Entendeu a decisão recorrida que o prazo para a propositura da acção se suspendeu durante as férias judiciais, nos termos dos nºs 1 e 4 do artigo 144º do Código de Processo Civil.
É contra este entendimento que se insurgem os agravantes, para quem a decisão recorrida fez uma errada interpretação do artigo 144º do Código de Processo Civil, ou seja, o prazo para a propositura da acção é contínuo, por se tratar de um processo urgente.

Será um processo urgente?
O nº 4 do artigo 144º estabelece que os prazos para a propositura de acções previstas neste Código, seguem o regime dos números anteriores.
Nos números anteriores, logo no nº 1, estabelece-se que embora sendo o prazo continuo se suspende durante as férias judiciais, desde que os prazos sejam inferiores a seis meses, e nos nº 2 e 3 esclarece-se que também não se contam os dias em que os tribunais estejam encerrados e quais são esses dias.
A agravante discorda dessa interpretação, salientando que as providências cautelares são processos urgentes e que por essa razão o prazo é contínuo, não se suspendendo durante as férias judiciais.

Excerto dos dados:
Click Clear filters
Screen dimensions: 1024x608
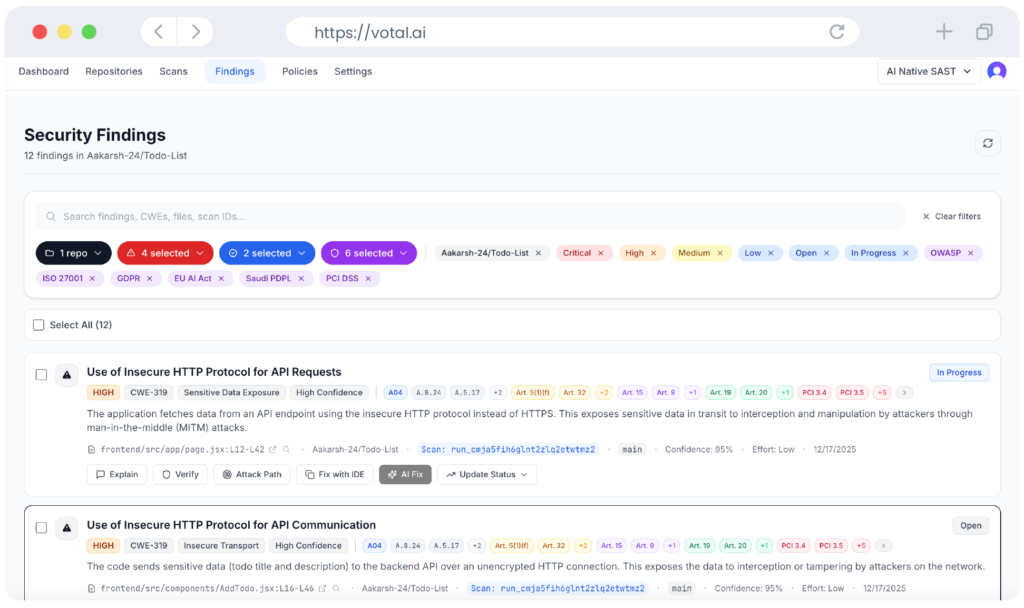[x=951, y=216]
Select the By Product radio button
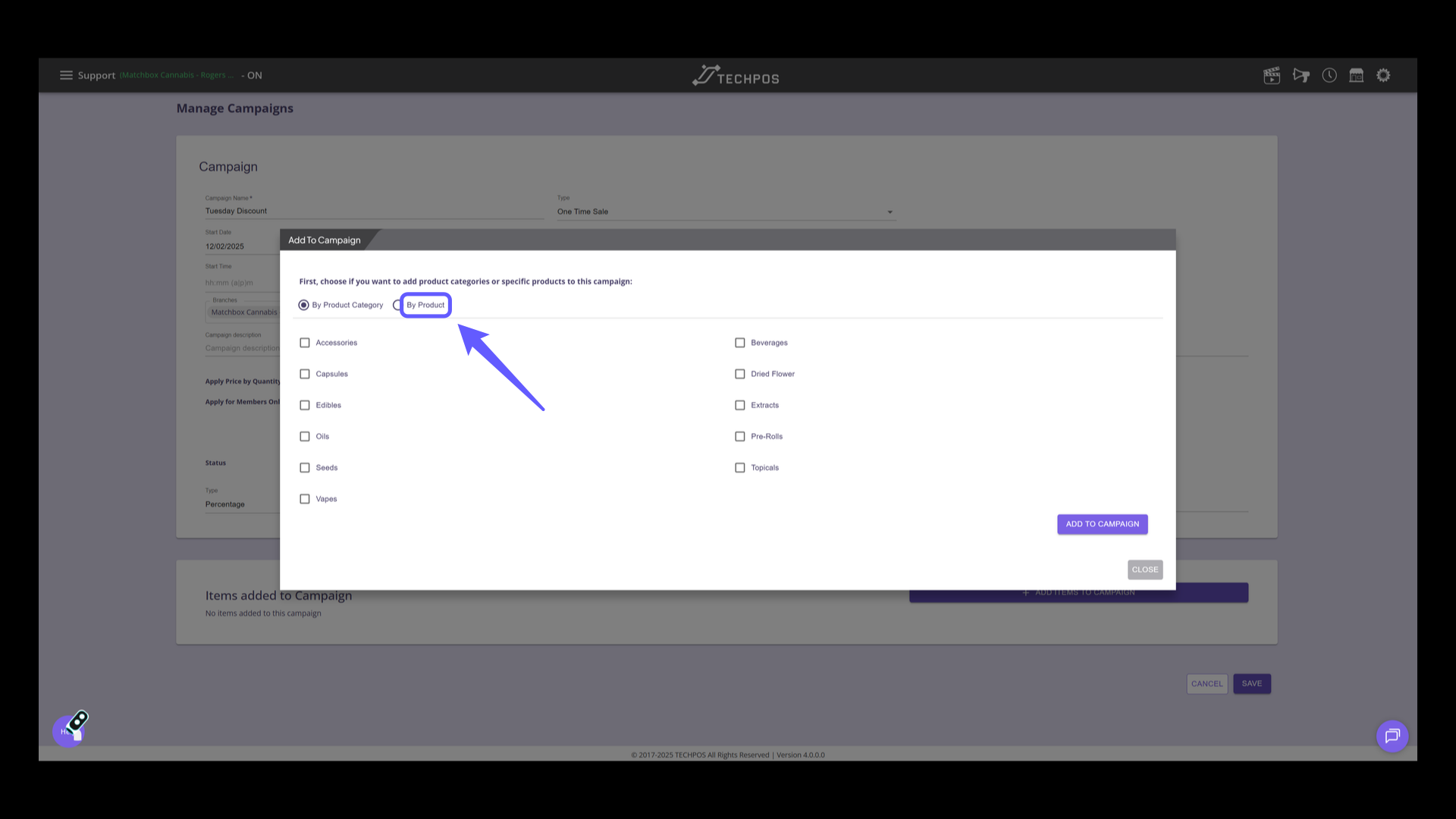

Exercício breve: No texto sobre o prazo para a propositura da acção, por que razão consideram os agravantes que esse prazo é contínuo? Responda apenas com base no texto.

Resposta: Por se tratar de um processo urgente.